Alligator Bioscience and Aptevo Therapeutics Announce Data from Phase 1 ALG.APV-527 Monotherapy Trial Showing 60% of Evaluable Patients Achieved Stable Disease in Solid Tumor Study

ACCESSWIRE · Alligator Bioscience

In This Article:

  • Early Data Indicate Clinical Activity in Patients with Multiple Solid Tumor Types

  • Prolonged stable disease lasting >11 months demonstrated in Breast Cancer Patient

  • Favorable Pharmacokinetics, Safety and Tolerability Observed

  • Data Presented at the European Society of Medical Oncology on September 14, 2024

LUND, SE / ACCESSWIRE / September 16, 2024 / Alligator Bioscience AB ("Alligator") (Nasdaq Stockholm:ATORX) and Aptevo
Therapeutics ("Aptevo") (Nasdaq: APVO) today announced positive interim data from the dose escalation phase of their Phase 1 trial evaluating ALG.APV-527 for the treatment of solid tumors likely to express the tumor antigen 5T4. The results, which include clinical activity, safety, tolerability outcomes, pharmacokinetics and pharmacodynamics were presented in a poster session on Saturday, September 14, 2024, at the European Society for Medical Oncology (ESMO) Annual Congress in Barcelona, Spain.

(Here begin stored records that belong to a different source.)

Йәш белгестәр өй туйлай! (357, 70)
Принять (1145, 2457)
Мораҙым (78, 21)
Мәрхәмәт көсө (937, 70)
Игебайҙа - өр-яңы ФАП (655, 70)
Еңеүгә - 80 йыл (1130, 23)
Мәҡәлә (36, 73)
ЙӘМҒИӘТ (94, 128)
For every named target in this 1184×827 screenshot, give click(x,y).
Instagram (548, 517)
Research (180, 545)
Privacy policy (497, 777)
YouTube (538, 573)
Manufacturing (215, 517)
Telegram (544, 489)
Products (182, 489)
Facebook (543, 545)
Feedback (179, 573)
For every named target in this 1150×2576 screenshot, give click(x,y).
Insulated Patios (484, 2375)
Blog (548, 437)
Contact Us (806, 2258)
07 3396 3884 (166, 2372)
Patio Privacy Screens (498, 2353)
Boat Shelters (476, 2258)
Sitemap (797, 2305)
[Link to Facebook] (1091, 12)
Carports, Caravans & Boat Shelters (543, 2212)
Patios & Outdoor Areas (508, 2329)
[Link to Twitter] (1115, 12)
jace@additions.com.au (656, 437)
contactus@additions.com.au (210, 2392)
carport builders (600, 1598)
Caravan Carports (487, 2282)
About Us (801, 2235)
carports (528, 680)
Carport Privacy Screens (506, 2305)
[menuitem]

ALG.APV-527 is a first-in-class bispecific antibody that targets 4-1BB and the tumor antigen 5T4. The compound is being evaluated in a multi-center, dose escalation trial that has 18 patients included in the safety analysis. These patients received multiple prior rounds of therapy for the treatment of solid tumor types. The trial is approaching full enrollment and interim results include:

Clinical Activity/Efficacy

  • Nine of 15 efficacy evaluable patients (60%) have a best overall response to date of stable disease (SD)

    • The longest SD duration was in a breast cancer patient who entered the study with progressive disease, achieved stable disease and remained on study for >11 months. This patient successfully transitioned to a higher dose level twice

    • One colon cancer patient with sustained SD remains on study for more than four months

Safety and Tolerability

  • ALG.APV-527 demonstrated positive safety and tolerability across all cohorts

  • A maximum tolerated dose has not been identified

Evidence of favorable pharmacokinetics and biological activity of ALG.APV-527

  • ALG.APV-527 could be measured in all patients with serum concentration of ALG.APV-527 consistent with the administered dose and preclinical predictions.

  • Biomarker analyses confirm biological activity of ALG.APV-527

"4-1BB has been a target of interest-though with excess toxicity-for decades, and novel bispecific approaches like this will enable us to maximize anti-tumor immunity while limiting the systemic toxicity concerns that have plagued this key immune costimulatory receptor. With this backdrop, these Phase 1 interim results are very encouraging, with ALG.APV-527 showing a positive safety profile with 60% of evaluable patients achieving stable disease, meaning not progressing for variable time frames including one breast cancer patient being treated with monotherapy on study with SD for more than 11 months. We are excited to see signs of clinical activity, underscoring the potential of the drug to benefit patients with solid tumors in the clinical setting, supported by a positive safety and tolerability profile," stated Thomas Marron, MD, PhD, Professor in Immunology & Immunotherapy and in Medicine, Hematology and Medical Oncology at Icahn School of Medicine at Mount Sinai , participating Investigator of the trial.